Despite concerns over deficit and unnecessary wars, Congress spends over $700 billion on the military each year, as much as the rest of the world combined. Today at 1 p.m. on 'Think', Krys Boyd will be speak with professor Rebecca Thorpe, author of The American Warfare State: The Domestic Politics of Military Spending.
America's forefathers warned of overgrown military establishments and perpetual warfare. James Madison once wrote: "War is the parent of armies; from these proceed debt and taxes..."
Madison and his Federalist allies even designed political institutions to guard against the dangers of an excessive military. Yet, when faced with the threat of Nazi Germany and Soviet Russia, the nation embraced full-scale mobilization. Then, decades of perpetual warfare led to the rise of military spending by Congress.

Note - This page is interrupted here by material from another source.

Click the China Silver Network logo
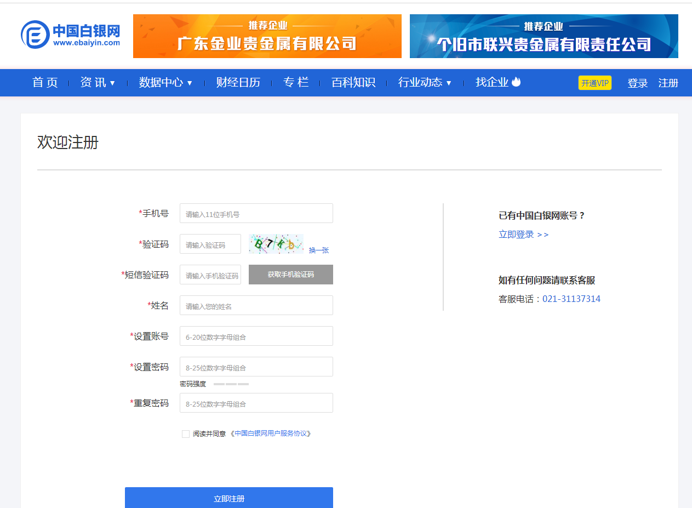Screen dimensions: 692x508 point(70,35)

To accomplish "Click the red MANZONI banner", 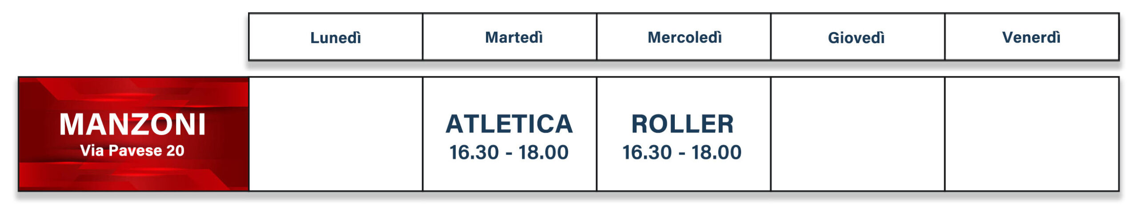I will coord(133,134).
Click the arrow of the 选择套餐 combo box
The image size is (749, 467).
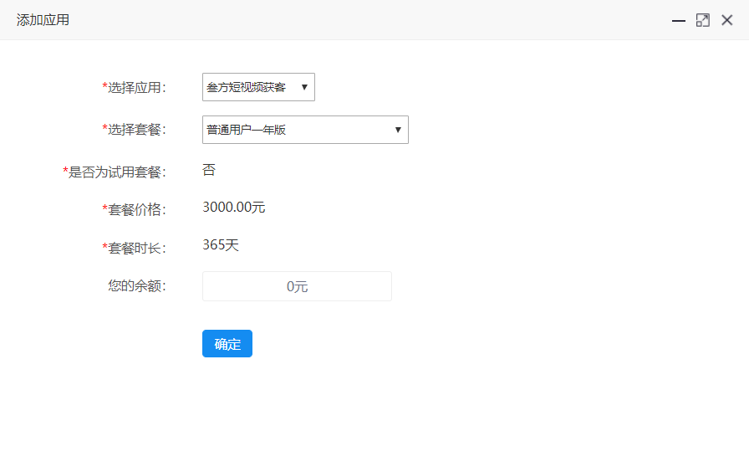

But the cost is more than just in American dollars, since World War II ended, there have been over 100,000 U.S. casualties of war.
In her book, Thorpe's research addresses why a nation founded on severe distrust of standing armies and centralized power developed and maintained the most powerful military in history. She argues why the shift not only happened as a result of national security concerns but because full-scale mobilization widely extended benefits to discrete individuals, while federal policies systematically put the burden of the immediate cost onto political minorities and foreign populations.
Thorpe teaches courses on U.S. political institutions, state development and research methods at the University of Washington. She's also worked on Capitol Hill as an American Political Science Association Congressional Fellow.